Кроме всего прочего, «знакомый» оказался возмутительным красавцем. Рост, фигура, лицо…

Мама, словно почувствовав ход мысли дочери, тревожно подобралась и по-хозяйски положила руку на плечо своего мачо.

– А вы похожи, – польстил красавец.

«Еще и идиот. Правильно, все плюсы должны быть уравновешены минусами, чтобы конструкцию не перекосило», – удовлетворенно подумала Маша и послала Олегу резиновую улыбку.

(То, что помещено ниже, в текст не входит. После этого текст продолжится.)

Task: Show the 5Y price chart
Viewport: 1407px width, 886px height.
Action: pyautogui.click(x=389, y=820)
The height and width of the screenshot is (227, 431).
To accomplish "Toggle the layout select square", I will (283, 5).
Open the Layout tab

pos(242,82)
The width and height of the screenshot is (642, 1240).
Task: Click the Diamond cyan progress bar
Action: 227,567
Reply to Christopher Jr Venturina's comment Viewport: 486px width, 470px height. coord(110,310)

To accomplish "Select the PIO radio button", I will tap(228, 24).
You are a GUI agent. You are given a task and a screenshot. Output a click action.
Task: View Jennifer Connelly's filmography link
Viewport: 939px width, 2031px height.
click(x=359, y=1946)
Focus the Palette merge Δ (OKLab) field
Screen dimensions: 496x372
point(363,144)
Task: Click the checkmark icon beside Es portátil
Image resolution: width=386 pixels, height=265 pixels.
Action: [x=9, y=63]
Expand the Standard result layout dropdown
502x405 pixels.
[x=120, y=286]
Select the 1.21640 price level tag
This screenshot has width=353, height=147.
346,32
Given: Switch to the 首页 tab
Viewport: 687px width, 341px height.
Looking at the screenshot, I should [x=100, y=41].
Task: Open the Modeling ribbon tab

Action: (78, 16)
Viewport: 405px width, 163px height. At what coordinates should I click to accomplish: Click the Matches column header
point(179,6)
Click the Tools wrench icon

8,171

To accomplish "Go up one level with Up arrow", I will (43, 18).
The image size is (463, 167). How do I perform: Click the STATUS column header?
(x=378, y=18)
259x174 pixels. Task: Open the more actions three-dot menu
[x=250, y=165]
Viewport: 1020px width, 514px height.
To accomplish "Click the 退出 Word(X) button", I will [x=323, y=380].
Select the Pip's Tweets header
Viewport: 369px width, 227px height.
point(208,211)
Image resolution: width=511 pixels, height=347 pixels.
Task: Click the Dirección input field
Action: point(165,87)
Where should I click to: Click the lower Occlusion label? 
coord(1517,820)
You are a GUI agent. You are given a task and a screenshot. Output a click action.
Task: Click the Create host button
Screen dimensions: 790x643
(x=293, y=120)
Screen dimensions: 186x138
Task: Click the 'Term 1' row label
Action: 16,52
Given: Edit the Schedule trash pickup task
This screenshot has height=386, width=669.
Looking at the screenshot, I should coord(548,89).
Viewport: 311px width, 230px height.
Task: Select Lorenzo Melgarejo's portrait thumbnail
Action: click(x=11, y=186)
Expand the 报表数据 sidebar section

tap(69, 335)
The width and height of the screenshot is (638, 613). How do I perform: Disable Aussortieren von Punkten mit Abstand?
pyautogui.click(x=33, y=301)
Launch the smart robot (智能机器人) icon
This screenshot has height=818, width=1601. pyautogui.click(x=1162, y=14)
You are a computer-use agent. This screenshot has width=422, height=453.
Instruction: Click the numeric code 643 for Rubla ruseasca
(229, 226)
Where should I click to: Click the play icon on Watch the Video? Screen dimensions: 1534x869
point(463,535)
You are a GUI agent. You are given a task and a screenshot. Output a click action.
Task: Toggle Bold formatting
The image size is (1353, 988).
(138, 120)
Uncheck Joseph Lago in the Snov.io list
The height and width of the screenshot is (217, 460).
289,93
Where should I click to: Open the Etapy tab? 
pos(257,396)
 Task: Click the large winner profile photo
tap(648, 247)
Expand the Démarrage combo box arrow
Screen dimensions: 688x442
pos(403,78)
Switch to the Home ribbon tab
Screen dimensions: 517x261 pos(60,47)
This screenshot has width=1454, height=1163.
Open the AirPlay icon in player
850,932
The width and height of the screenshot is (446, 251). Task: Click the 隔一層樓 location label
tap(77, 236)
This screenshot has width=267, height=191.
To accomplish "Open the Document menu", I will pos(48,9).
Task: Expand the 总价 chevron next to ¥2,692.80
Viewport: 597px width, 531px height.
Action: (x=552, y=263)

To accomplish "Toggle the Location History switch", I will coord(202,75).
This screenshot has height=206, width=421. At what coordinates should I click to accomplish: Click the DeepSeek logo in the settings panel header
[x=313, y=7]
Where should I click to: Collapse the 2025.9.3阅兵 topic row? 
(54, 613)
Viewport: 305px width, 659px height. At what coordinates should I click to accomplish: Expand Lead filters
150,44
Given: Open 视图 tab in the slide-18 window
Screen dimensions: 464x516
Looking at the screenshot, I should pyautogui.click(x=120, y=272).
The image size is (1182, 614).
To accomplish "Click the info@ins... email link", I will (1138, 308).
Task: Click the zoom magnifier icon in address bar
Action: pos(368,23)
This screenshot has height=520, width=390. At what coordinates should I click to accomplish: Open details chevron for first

– Это моя дочь, – торопливо призналась Диана Аркадьевна. Обширный жизненный опыт подсказывал, что лучше не завираться. Ложь, как бур, увлекает за собой в податливую почву все глубже и глубже, только выбраться потом на поверхность все сложнее. И однажды вдруг выяснится, что обратную дорогу вообще завалило.

– Дочь? – совершенно искренне изумился Ленский. – У тебя такая взрослая дочь? А сколько ей?

– Ей еще мало, – невежливо оборвала его Маша. – Но она умеет разговаривать, так что можно все вопросы адресовать непосредственно к ней. Чай, не тумбочка, ответит.